### Exercise objective
Your task is to copy every line below that contains the word "computer".
-----
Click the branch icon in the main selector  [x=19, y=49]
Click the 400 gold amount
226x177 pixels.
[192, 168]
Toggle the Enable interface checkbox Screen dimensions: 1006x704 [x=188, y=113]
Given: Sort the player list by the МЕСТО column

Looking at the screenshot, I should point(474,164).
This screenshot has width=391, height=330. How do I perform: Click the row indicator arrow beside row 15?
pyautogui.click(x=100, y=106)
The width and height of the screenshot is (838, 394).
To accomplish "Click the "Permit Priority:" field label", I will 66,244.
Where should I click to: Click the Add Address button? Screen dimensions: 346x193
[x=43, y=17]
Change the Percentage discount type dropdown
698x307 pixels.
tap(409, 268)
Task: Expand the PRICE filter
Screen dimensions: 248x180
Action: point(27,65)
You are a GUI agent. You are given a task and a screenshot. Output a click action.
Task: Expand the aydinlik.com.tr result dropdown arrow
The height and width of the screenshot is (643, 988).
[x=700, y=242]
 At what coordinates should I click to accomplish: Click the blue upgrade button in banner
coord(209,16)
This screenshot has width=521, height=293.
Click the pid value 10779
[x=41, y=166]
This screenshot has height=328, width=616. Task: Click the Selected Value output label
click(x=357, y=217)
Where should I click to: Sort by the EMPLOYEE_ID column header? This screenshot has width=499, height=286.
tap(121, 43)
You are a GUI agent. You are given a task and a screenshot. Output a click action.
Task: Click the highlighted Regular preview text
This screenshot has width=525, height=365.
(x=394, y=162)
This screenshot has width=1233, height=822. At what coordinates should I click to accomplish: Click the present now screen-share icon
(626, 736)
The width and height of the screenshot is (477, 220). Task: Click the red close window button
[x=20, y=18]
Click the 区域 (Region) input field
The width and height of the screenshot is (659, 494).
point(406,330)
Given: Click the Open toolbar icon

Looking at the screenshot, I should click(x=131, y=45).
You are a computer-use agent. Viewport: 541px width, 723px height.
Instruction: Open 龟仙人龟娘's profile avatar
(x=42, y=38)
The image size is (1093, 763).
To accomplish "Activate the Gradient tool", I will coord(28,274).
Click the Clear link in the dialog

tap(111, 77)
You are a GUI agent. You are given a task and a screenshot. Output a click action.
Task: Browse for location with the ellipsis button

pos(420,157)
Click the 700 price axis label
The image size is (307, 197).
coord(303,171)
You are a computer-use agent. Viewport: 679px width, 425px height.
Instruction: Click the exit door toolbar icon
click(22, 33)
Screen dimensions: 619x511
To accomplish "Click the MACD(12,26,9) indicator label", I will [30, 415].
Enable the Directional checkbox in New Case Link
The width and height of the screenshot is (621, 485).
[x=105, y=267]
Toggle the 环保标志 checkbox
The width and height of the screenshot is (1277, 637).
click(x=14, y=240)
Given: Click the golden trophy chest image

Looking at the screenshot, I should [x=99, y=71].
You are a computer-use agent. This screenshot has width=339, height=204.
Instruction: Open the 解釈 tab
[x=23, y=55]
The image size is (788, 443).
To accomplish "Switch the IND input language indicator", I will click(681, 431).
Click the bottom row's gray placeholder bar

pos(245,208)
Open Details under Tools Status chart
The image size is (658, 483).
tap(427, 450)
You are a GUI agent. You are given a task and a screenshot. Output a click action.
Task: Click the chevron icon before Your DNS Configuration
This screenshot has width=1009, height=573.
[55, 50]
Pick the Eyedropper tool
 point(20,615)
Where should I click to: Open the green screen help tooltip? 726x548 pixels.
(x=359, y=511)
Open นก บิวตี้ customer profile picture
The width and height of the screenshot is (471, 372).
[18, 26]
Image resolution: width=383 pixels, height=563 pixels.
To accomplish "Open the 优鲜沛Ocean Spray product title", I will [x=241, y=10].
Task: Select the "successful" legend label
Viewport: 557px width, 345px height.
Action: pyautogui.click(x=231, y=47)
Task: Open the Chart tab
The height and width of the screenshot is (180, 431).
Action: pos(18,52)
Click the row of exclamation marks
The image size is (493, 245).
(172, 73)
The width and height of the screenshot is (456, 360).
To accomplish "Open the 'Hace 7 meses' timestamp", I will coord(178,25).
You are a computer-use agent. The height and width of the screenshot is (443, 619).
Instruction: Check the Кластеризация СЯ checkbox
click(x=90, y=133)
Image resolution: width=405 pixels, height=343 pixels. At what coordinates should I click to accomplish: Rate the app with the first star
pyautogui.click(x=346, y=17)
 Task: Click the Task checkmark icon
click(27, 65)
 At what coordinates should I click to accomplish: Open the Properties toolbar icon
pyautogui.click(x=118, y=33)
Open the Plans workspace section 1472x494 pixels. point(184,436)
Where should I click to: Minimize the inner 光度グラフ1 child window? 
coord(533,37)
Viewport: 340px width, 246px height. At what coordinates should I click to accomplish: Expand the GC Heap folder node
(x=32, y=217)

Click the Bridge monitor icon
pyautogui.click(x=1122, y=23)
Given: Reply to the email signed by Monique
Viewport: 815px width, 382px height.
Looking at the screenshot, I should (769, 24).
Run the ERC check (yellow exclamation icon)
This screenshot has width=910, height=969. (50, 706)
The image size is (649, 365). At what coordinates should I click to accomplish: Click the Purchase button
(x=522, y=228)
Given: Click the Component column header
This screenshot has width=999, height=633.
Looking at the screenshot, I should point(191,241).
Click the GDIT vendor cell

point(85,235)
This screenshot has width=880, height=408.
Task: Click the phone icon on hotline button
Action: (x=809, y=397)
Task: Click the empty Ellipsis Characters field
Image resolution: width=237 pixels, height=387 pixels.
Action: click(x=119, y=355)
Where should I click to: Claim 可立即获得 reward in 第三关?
-----
### Answer to this task
You are a computer-use agent. Viewport: 541px width, 723px height.
You are a computer-use agent. Viewport: 679px width, 425px height.
You are a computer-use agent. This screenshot has width=339, height=204.
You are a computer-use agent. The height and width of the screenshot is (443, 619).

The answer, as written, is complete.